## EXERCISE DIRECTIONS
The entries that follow need to be reproduced exactly, minus any images.

## DATA EXCERPTS

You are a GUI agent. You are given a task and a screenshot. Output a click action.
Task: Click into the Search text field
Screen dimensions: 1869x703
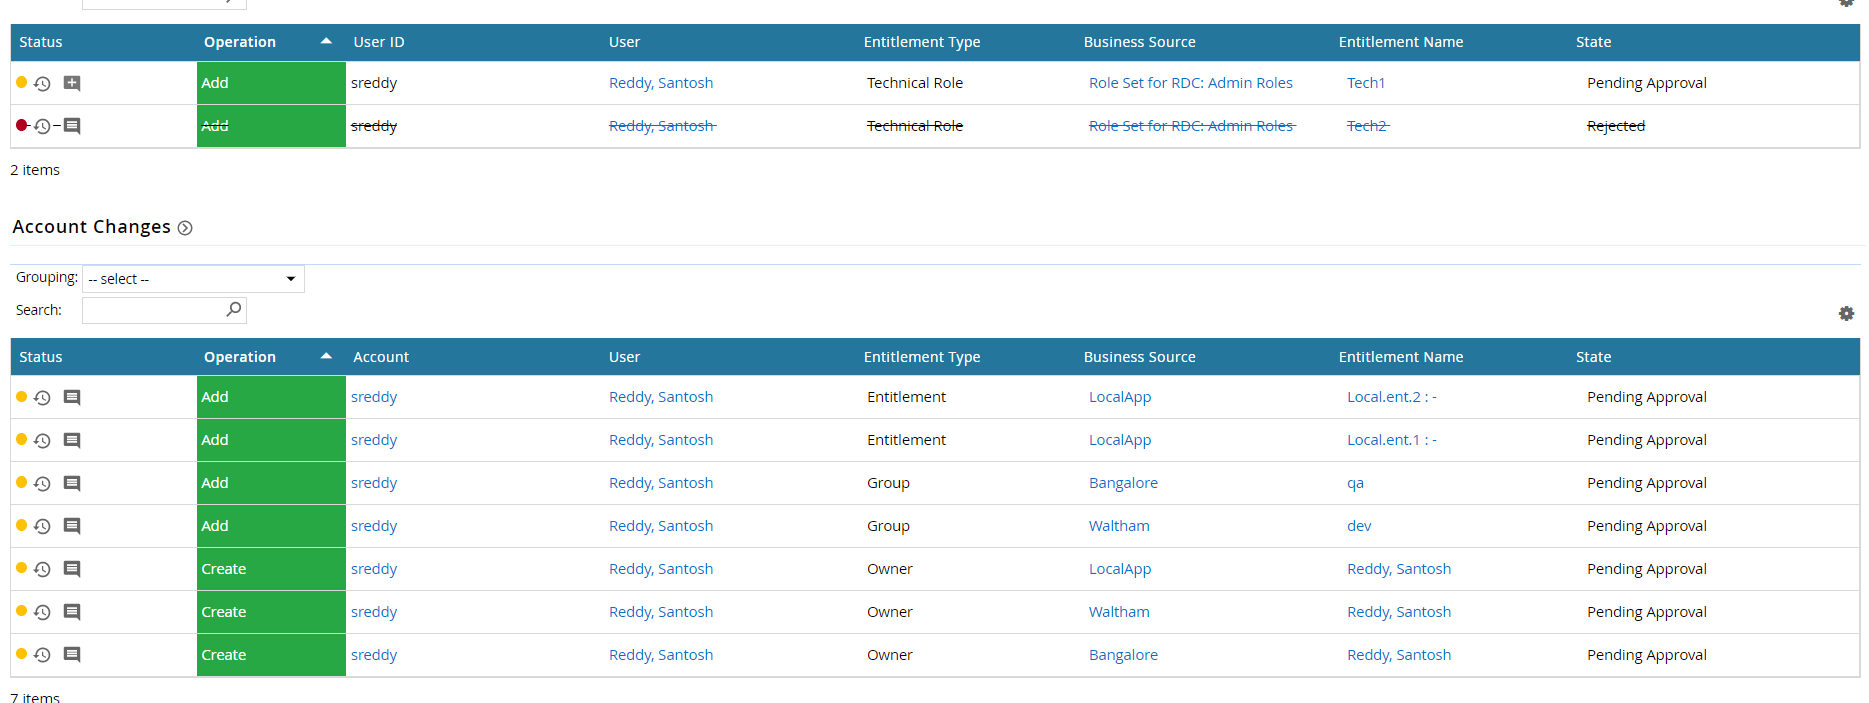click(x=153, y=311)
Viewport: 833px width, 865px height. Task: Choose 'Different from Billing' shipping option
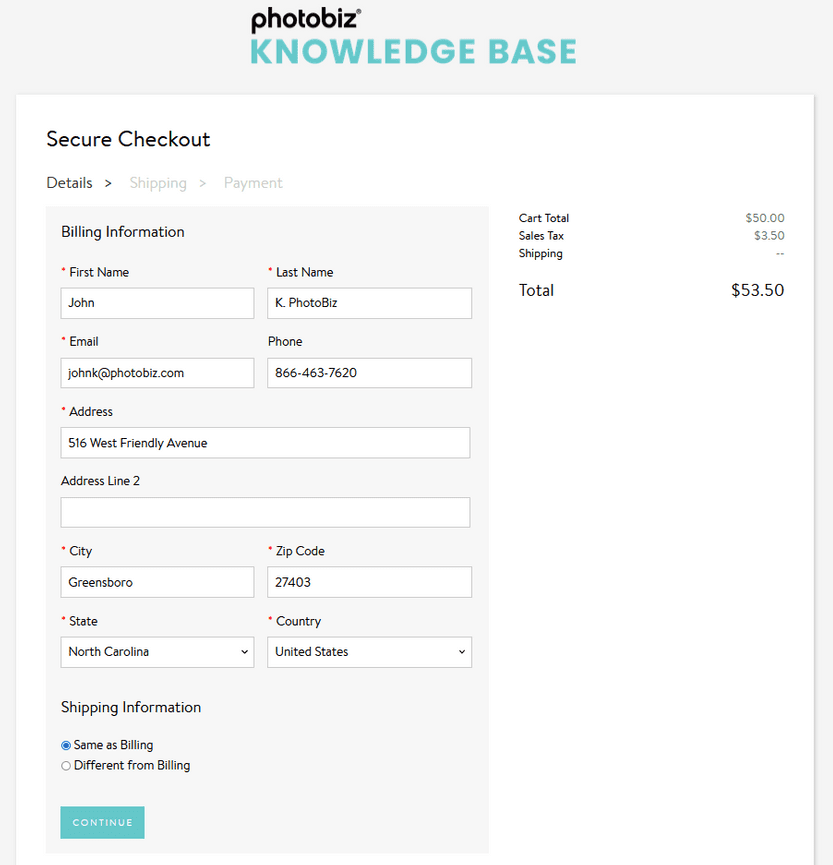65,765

## ANSWER AREA
You are a GUI agent. You are given a task and a screenshot. Output a click action.
Task: Click into the Search text field
Screen dimensions: 1869x703
click(x=153, y=311)
Viewport: 833px width, 865px height. Task: Choose 'Different from Billing' shipping option
65,765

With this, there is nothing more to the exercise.